(EXCERPTED TEXT Opens)

The first Soviet flag

- The Union of Soviet Socialist Republics (referred to alternatively as the USSR or the Soviet Union) was created as a new nation with the ratification by the 2,215 delegates of the First All-Union Congress of Soviets of the Treaty of Creation and the Declaration of Creation. The Congress, based on proportional representation, was composed of 1,727 persons from the Russian SFSR, 364 from the Ukrainian SSR, 91 from the Transcaucasian SSR (consisting of the SSRs of Armenia, Azerbaijan and Georgia), and 33 from the Byelorussian SSR. The delegates, who gathered at the Bolshoi Theater in Moscow, elected a four-member Central Executive Committee to act on behalf of the nation between sessions of the Congress of Soviets, consisting of Mikhail Kalinin (Russia), who was elected chairman; Grigory Petrovsky (Ukraine); Nariman Narimanov (of Azerbaijan, for the Transcaucasian SSR);and Alexander Chervyakov (Byelorussia, later Belarus). The USSR would exist for almost 69 years until being formally dissolved on December 26, 1991.

(EXCERPTED TEXT Closes)

TASK REQUIREMENTS:
• 1. According to the passage on the founding of the Soviet Union, where did the delegates of the First All-Union Congress of Soviets gather?
• 2. Continue the passage on the founding of the Soviet Union from its final sentence.
The listing that comes next has no connection to the passage on the founding of the Soviet Union.

(EXERCISE DATA Opens)

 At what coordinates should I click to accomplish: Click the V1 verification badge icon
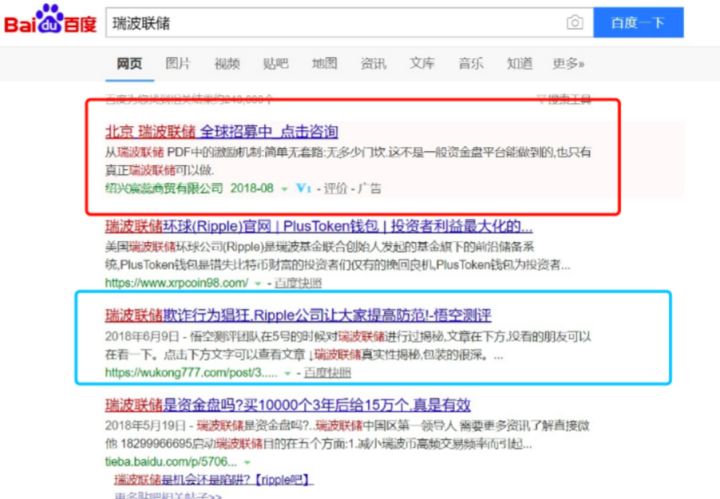(x=303, y=188)
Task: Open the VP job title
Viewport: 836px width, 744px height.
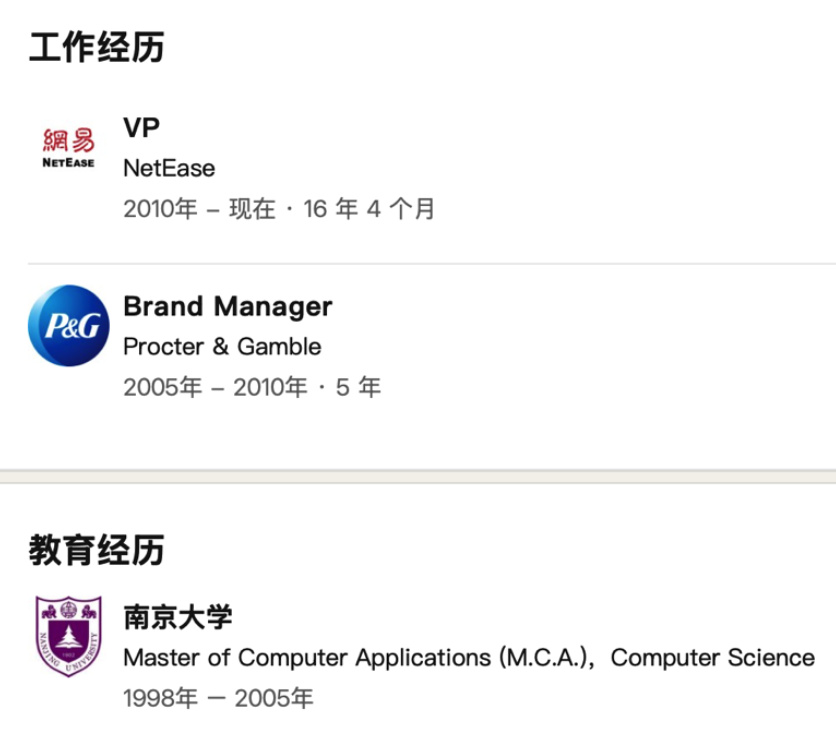Action: click(141, 128)

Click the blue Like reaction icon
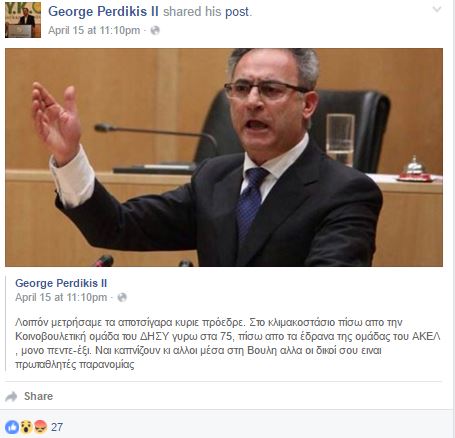pos(12,427)
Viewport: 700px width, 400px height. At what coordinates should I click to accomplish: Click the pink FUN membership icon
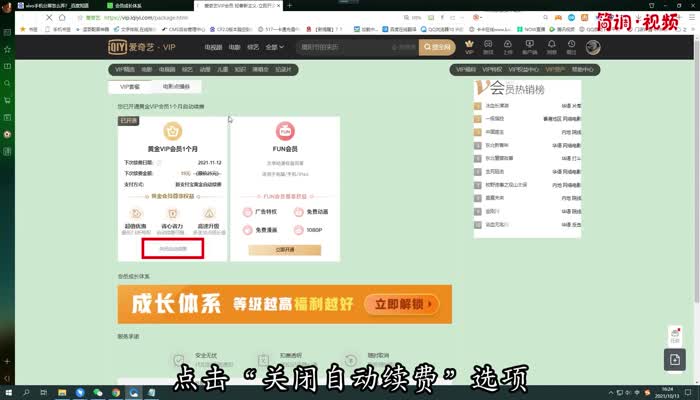[x=284, y=131]
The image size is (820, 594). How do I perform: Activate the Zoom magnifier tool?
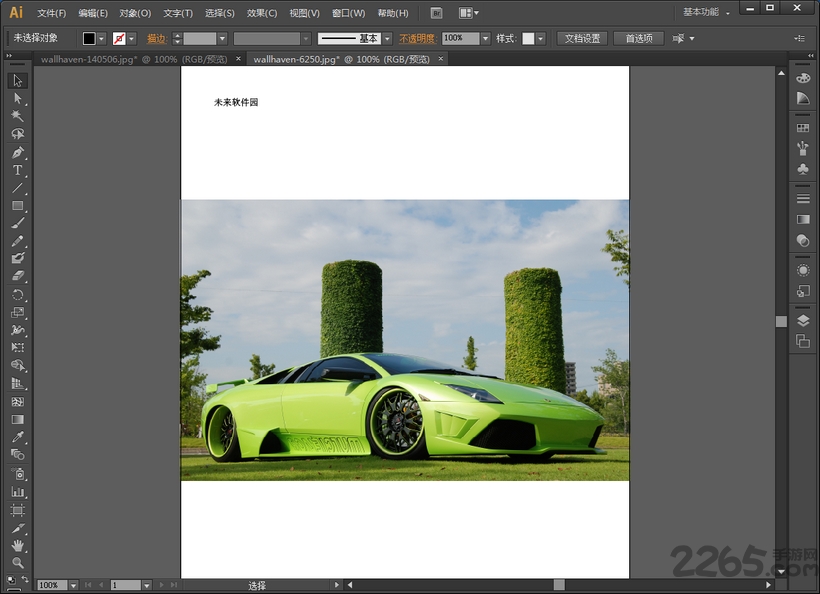tap(17, 563)
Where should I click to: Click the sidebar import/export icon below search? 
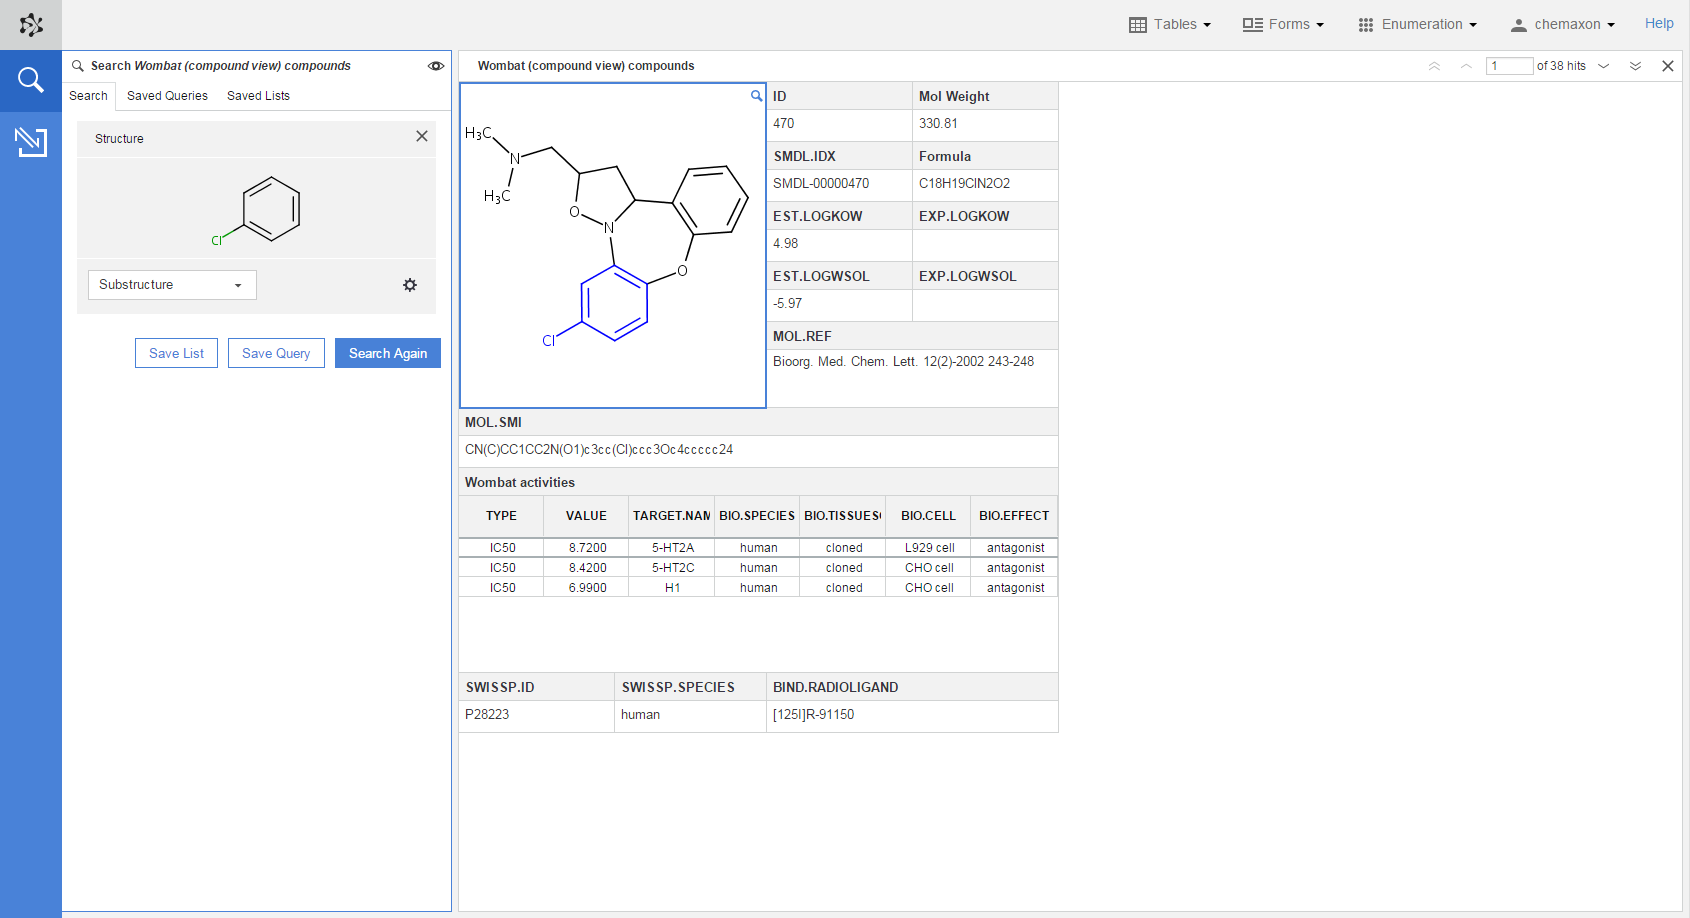(x=31, y=142)
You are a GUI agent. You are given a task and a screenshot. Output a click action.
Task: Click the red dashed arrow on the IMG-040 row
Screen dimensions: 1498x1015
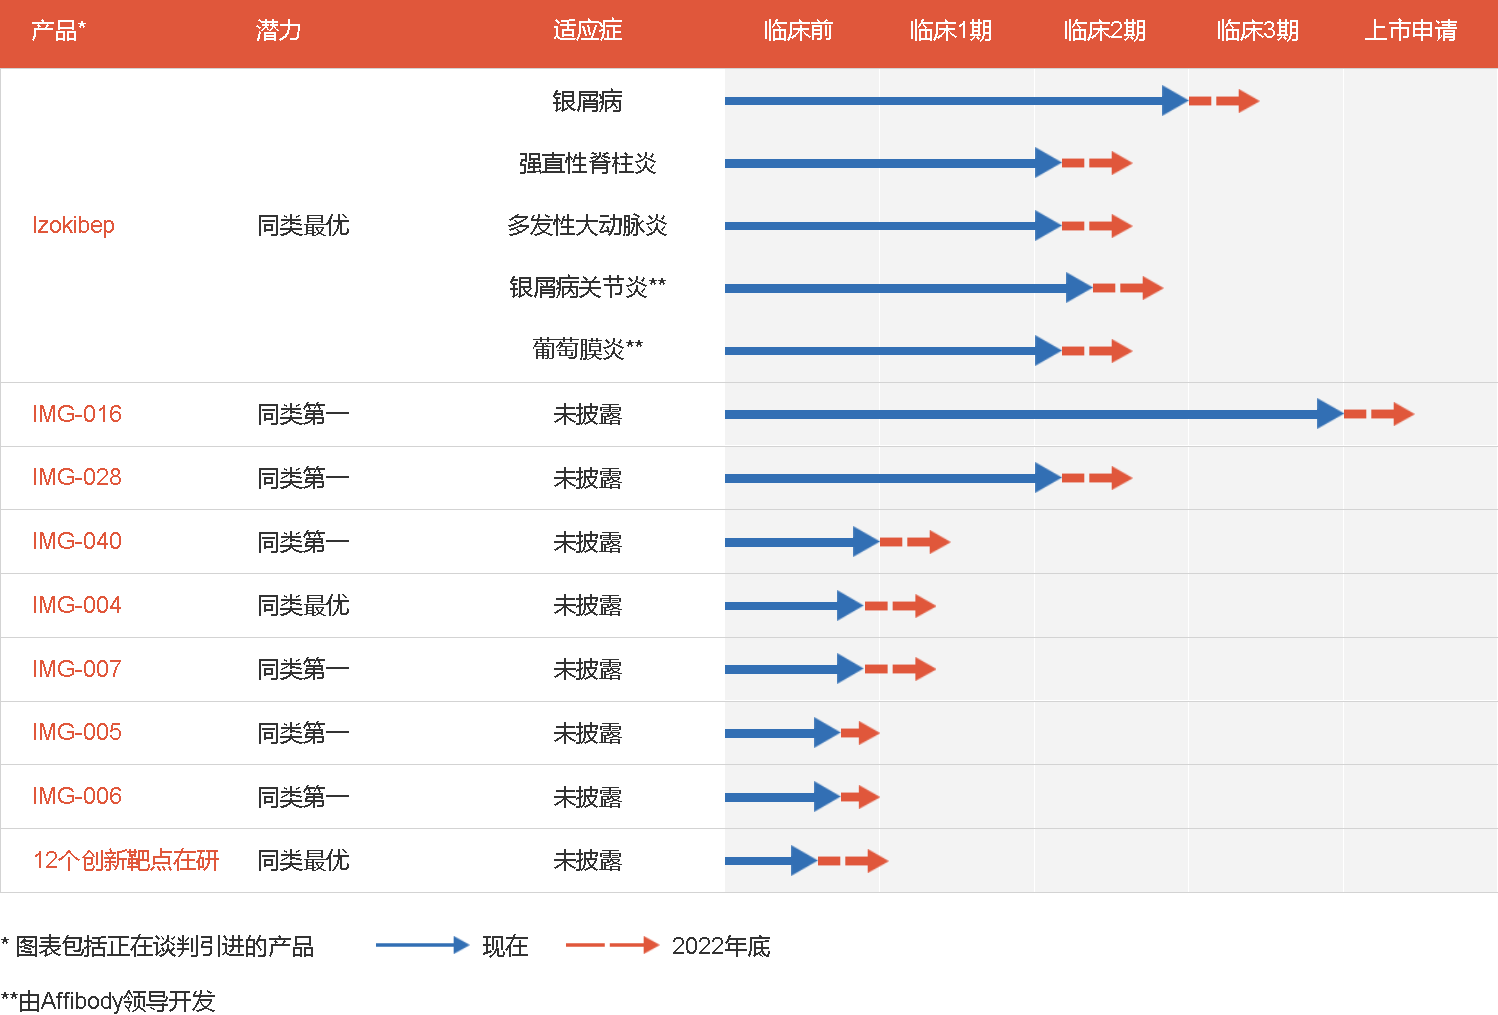915,542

(EXERCISE DATA Closes)

EXPECTED RESPONSES:
• 1. At the Bolshoi Theater in Moscow.

• 2.
- Born:
  - Boes Boestami, Indonesian comedian and journalist; in Batavia, Dutch East Indies (now Jakarta) (d. 1970)
  - Rosalind Cartwright, American psychologist who wrote numerous books on the science of REM sleep and dreaming; in New York City (d. 2021)
  - Magín Díaz, Colombian composer and musician; in Mahates (d. 2017)

==December 31, 1922 (Sunday)==
- France's Prime Minister Raymond Poincaré rejected a proposal by Germany's Chancellor Wilhelm Cuno for a mutual non-aggression pact that would have replaced French troops in the occupied Rhineland (along Germany's border with France) with troops from a world power that had no active interests in the Rhineland. In addition, under Cuno's proposal, neither nation would go to war "for a generation" without a popular referendum to endorse fighting. "To my regret, France has seen fit to reject our proposal," Cuno said in a speech at the Hamburg Stock Exchange.
- The All India Kshatriya Society, chaired by Raja Nahar Singh, approved a policy for a "ritual purification" for Muslim Rajputs to convert from Islam to Hinduism. The policy applied to persons whose ancestors had been Hindus forcibly converted to Islam.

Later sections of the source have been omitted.